Pixel coordinate grounding data:
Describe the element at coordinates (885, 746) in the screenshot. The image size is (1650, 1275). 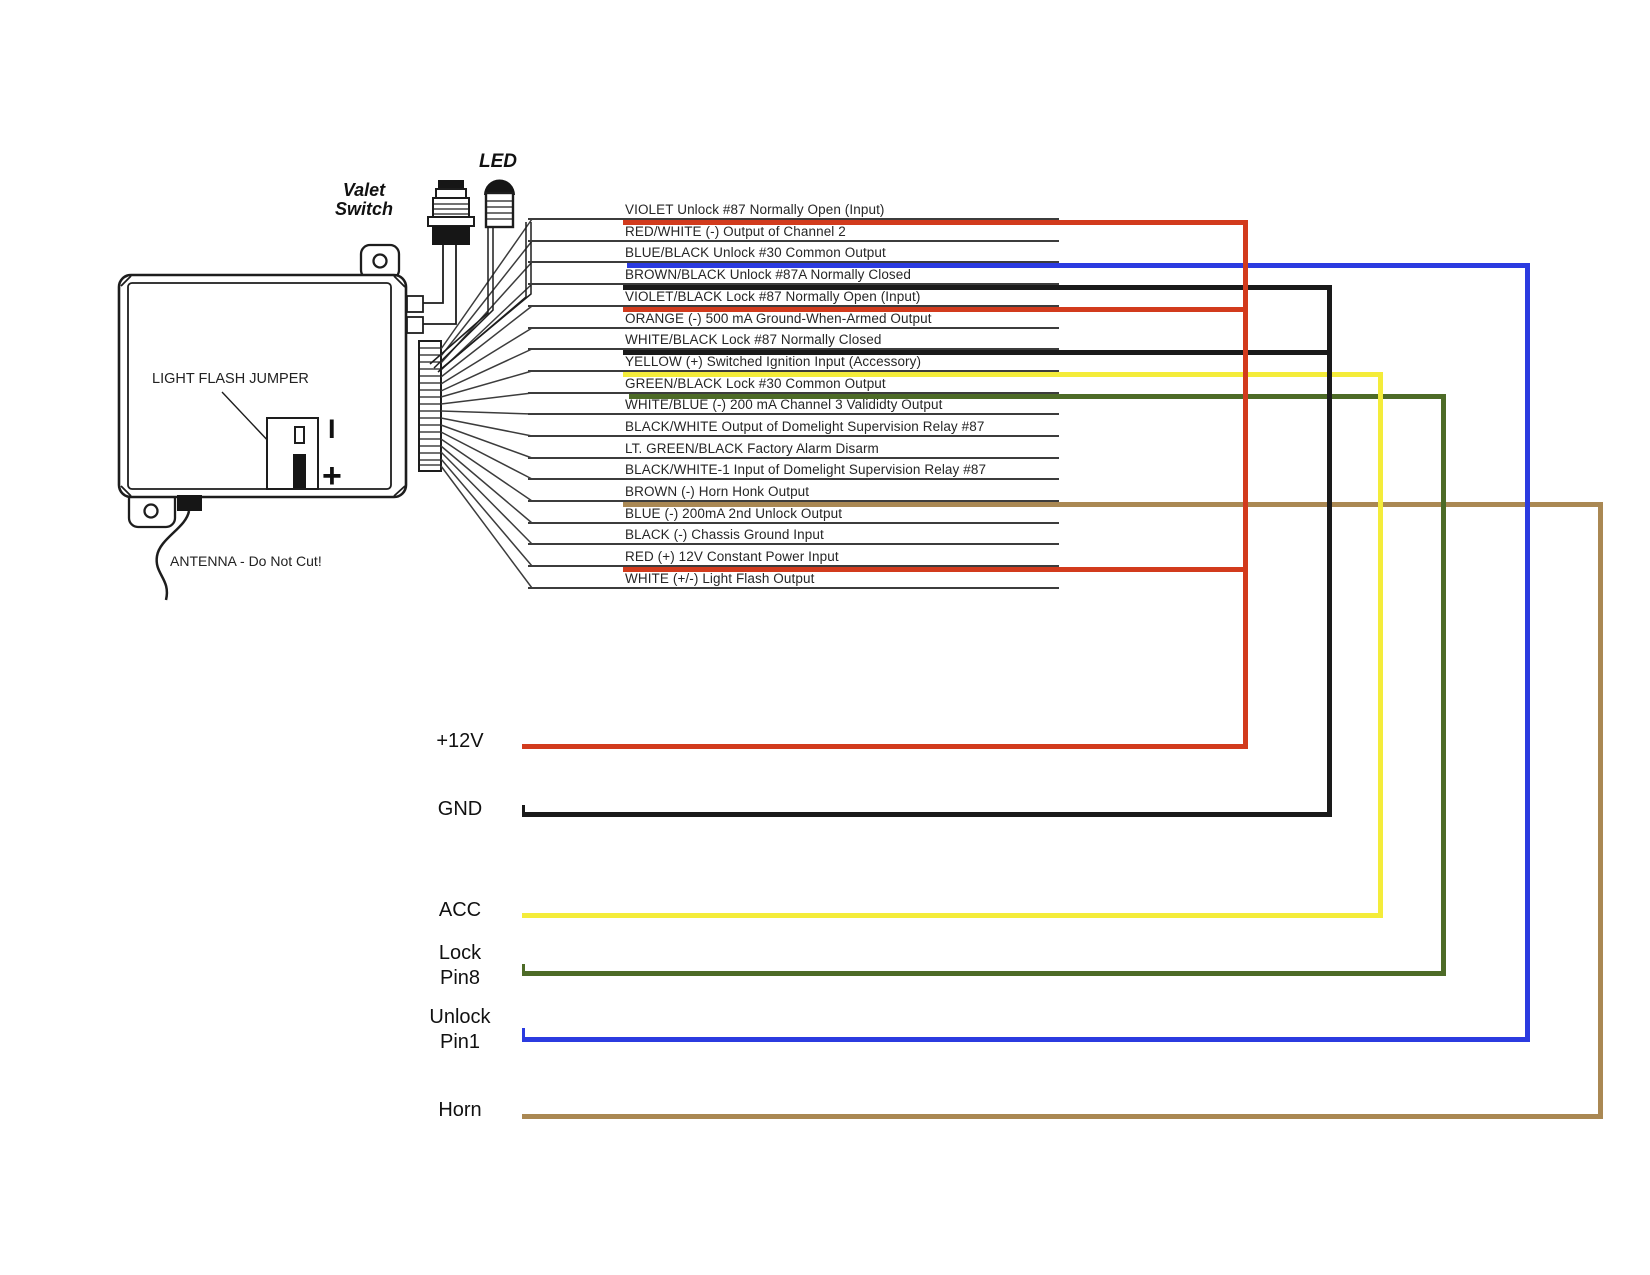
I see `wire-12v-horizontal` at that location.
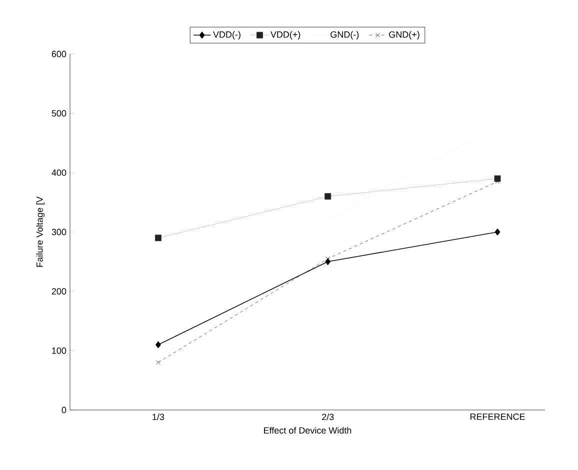  I want to click on y-tick-label: 600, so click(59, 54).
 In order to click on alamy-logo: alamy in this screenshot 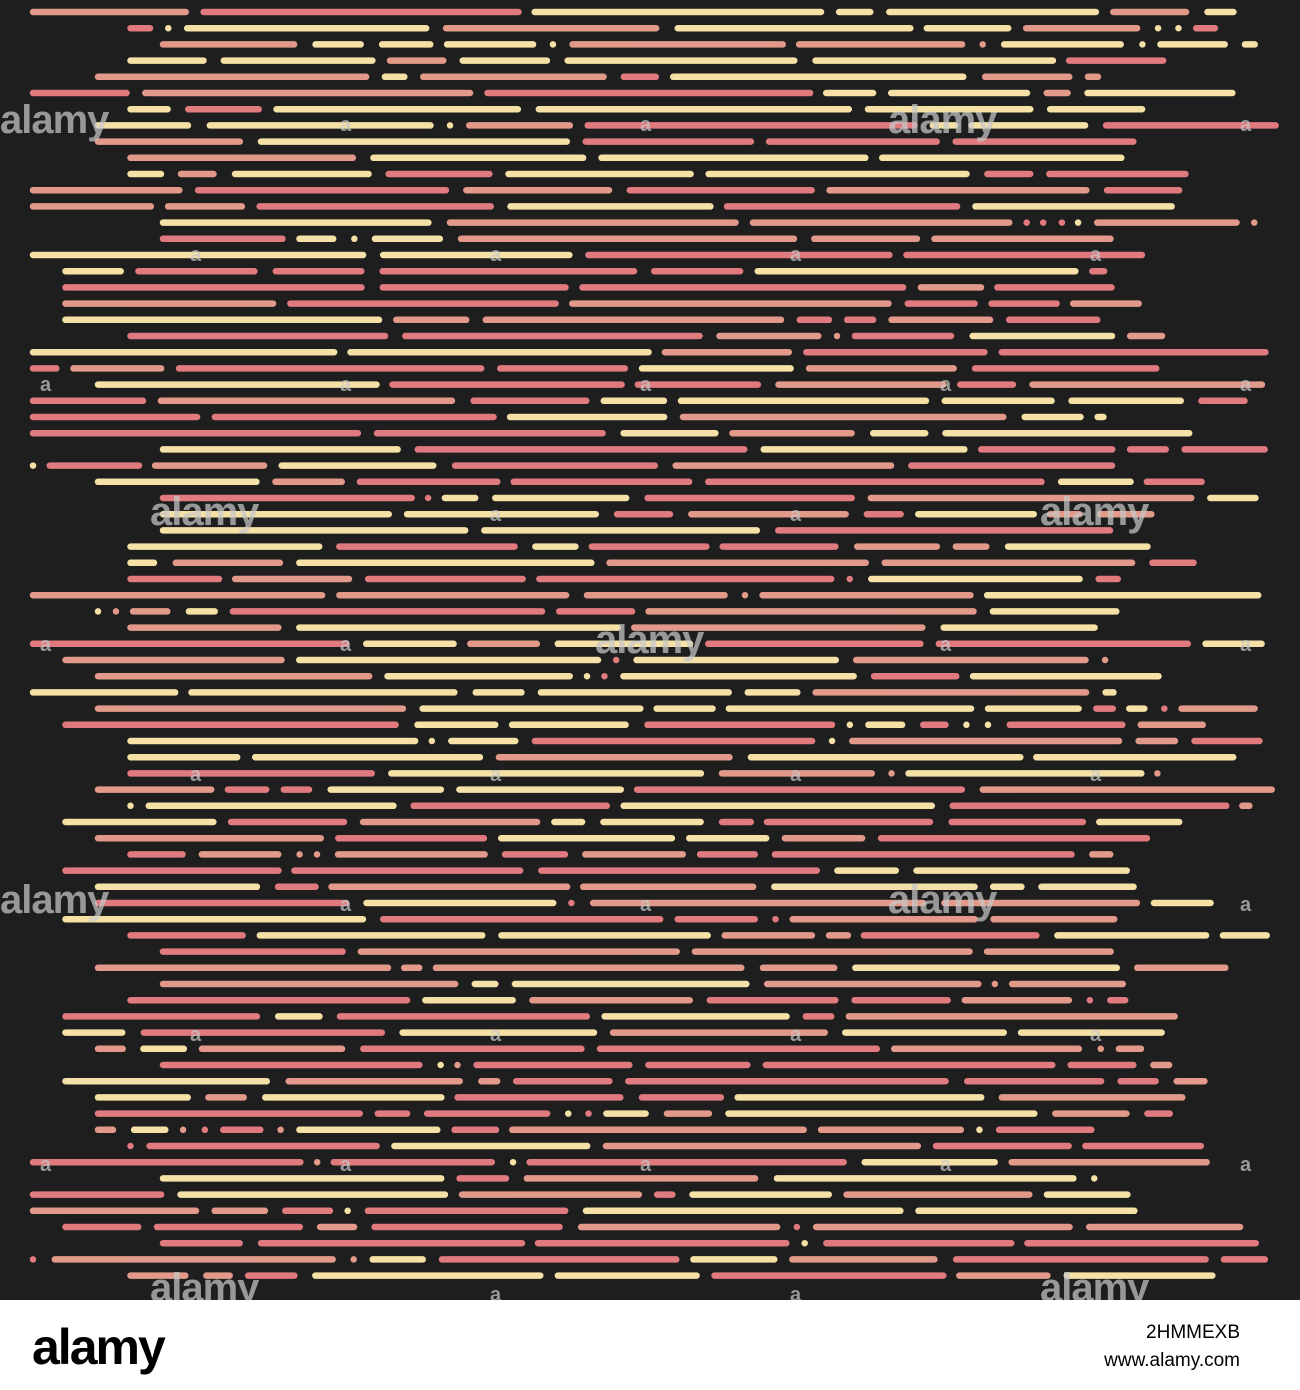, I will do `click(99, 1347)`.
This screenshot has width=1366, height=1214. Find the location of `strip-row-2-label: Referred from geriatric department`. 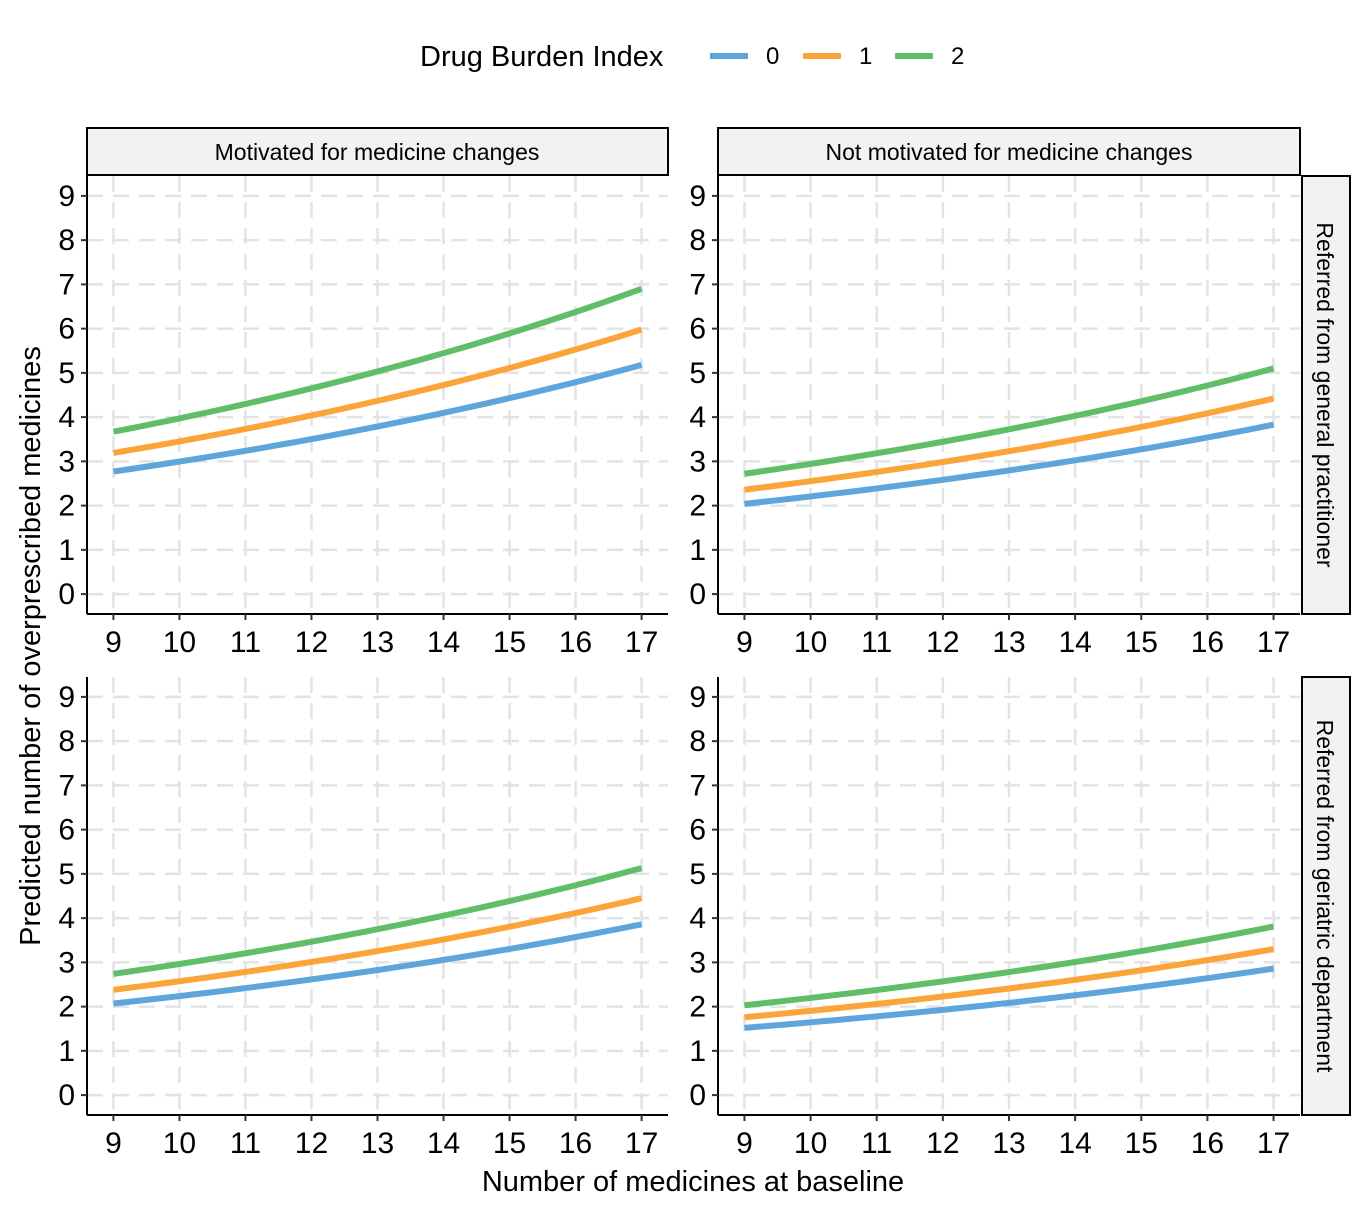

strip-row-2-label: Referred from geriatric department is located at coordinates (1325, 896).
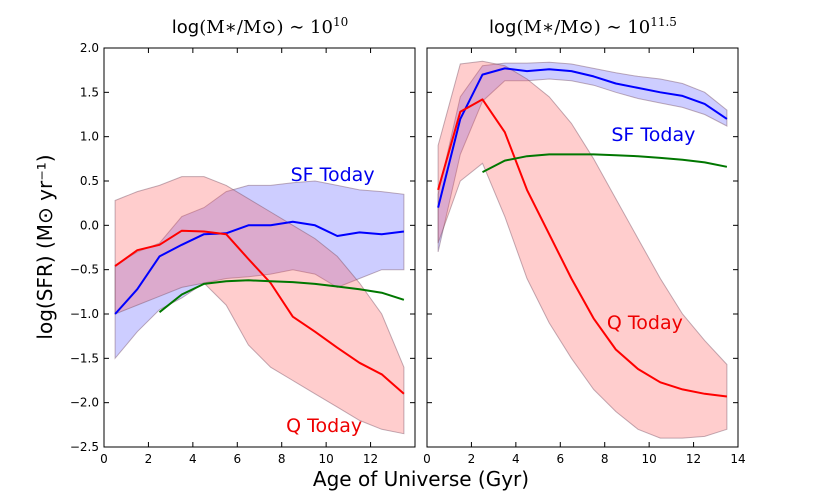 The width and height of the screenshot is (830, 498). I want to click on panel-title-left: log(M∗/M⊙) ∼ 1010, so click(260, 26).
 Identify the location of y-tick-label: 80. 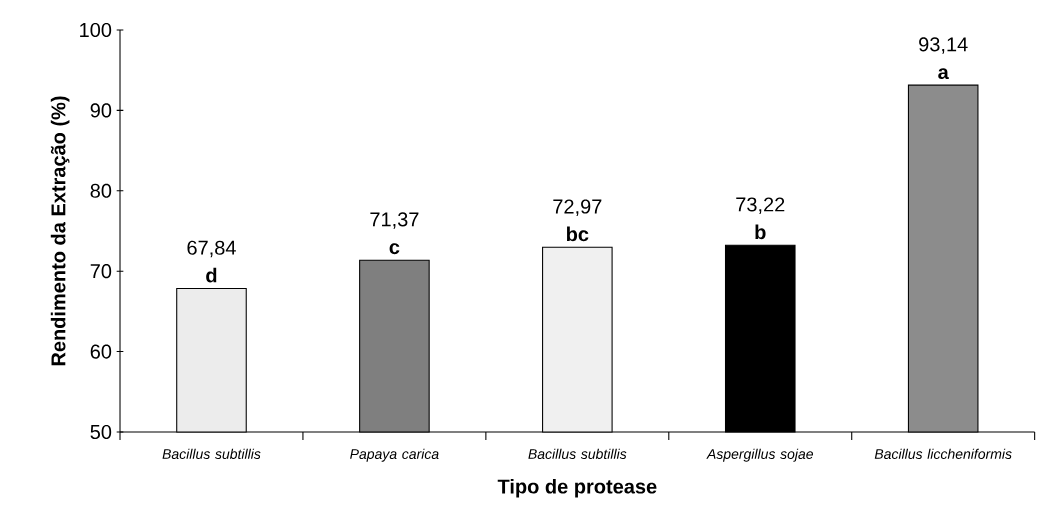
(101, 190).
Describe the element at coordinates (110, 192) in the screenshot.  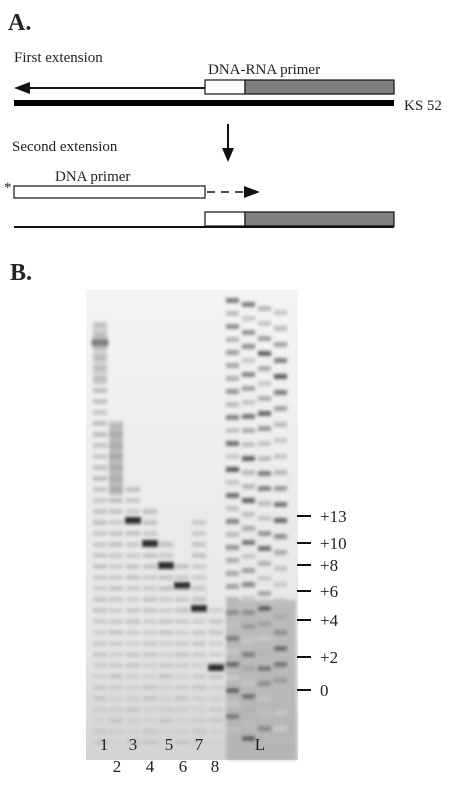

=== Problem to solve ===
Could you print the lines from the start of the records through the line containing "I want to click on y-tick-label: 600, so", both ends included, exactly as they appear, leaving the pictures out?

=== Task result ===
Describe the element at coordinates (885, 746) in the screenshot. The image size is (1650, 1275). 
I see `wire-12v-horizontal` at that location.
  I want to click on y-tick-label: 600, so click(59, 54).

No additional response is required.